Ethereum is one of the most popular blockchains for NFTs, but due to limited capacity and hefty gas fees, Ethereum NFTs are out of reach for many NFT enthusiasts.
Why are gas prices at an all-time low?
In many respects, especially in the last year, NFTs have become the go-to investment for many crypto aficionados. The value of the NFT market grew beyond estimates as cryptocurrency market capitalization plummeted.
OpenSea’s revenue surpassed $5 billion in January 2022, demonstrating its amazing growth. Despite this, one thing stayed largely constant as the NFT industry grew: the expensive Ethereum gas fees. A simple explanation of how gas costs operate in the Ethereum blockchain: to process a transaction, you must pay a gas “processing” price, but there is a bidding war when multiple individuals want to process transactions at the same time. Gas rates change over time dependent on demand, and on March 9, 2022, the Ethereum blockchain’s gas fees plummeted even more.
The average cost of an Ethereum transaction is 0.0045 ETH ($15), according to new statistics from Arcane Research, which is the lowest since August 2021. Furthermore, this is not an unique instance; there has been a link between the price of Ethereum transactions and the price of Ethereum coin.

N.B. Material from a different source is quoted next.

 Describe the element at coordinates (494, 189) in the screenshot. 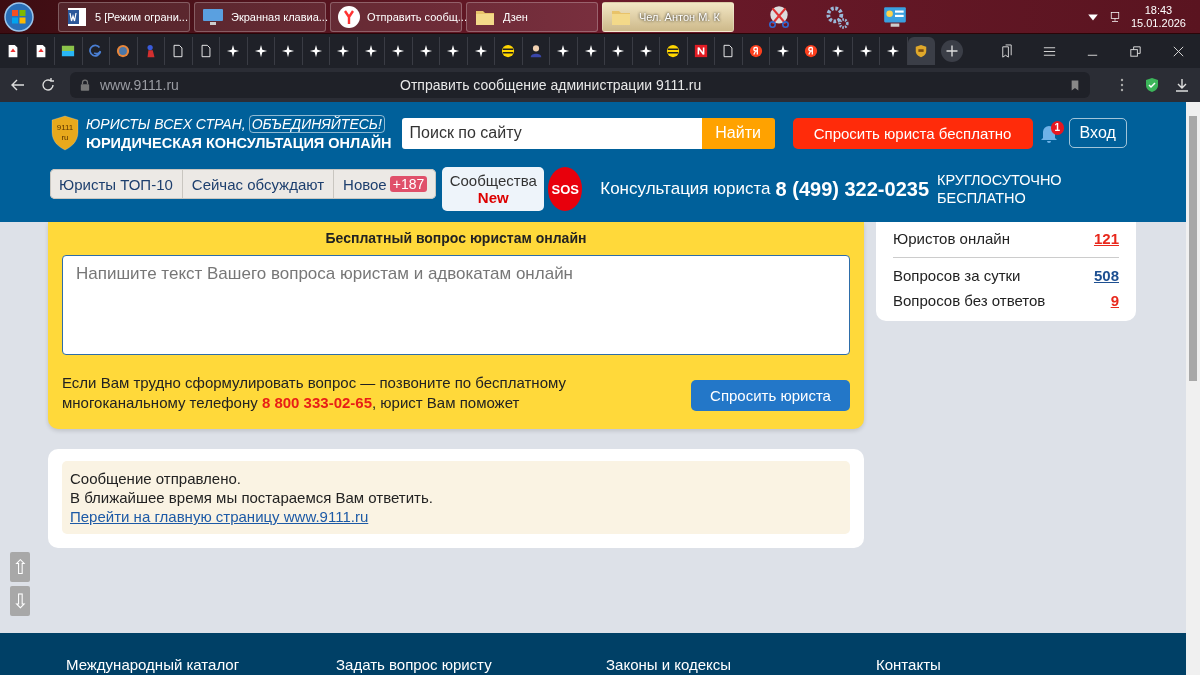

As Ethereum gas fees fall, the general NFT market is left with a lot of issues.
Less on-chain activity has negative consequences.
The Ethereum blockchain has received a lot of bad press for a long time due to exorbitant network charges caused by network overburden. The average gas price on this blockchain was 0.0042 ETH at the time of writing (early hours of March 9).
Improved use of L2 protocols such as Polygon, Optimism, Arbitrum, and others could be one of the reasons for the decrease in gas fees. One of the likely causes for the fall in transaction fees on the Ethereum blockchain is a reduction in on-chain transaction activity as L2 protocols gain popularity and critical acclaim.
Ethereum has become one of the most widely used blockchains for NFTs. It supports a wide range of NFTs and DeFi applications, and persistent interest in NFTs and DeFi is one of the causes for high gas fees for long periods of time.
Is there a slowdown in the NFT market?
NFTs have been the rage for the past few months, and millions of people have jumped on the NFT bandwagon. Many in the sector believe that the general crypto market is approaching a “bear market,” and that gas prices are on the decline. Investor interest, transaction volumes, and asset value may all be affected as a result of such an occurrence. As time passes, speculations will give way to reality, and the patterns in gas prices will hopefully become clearer.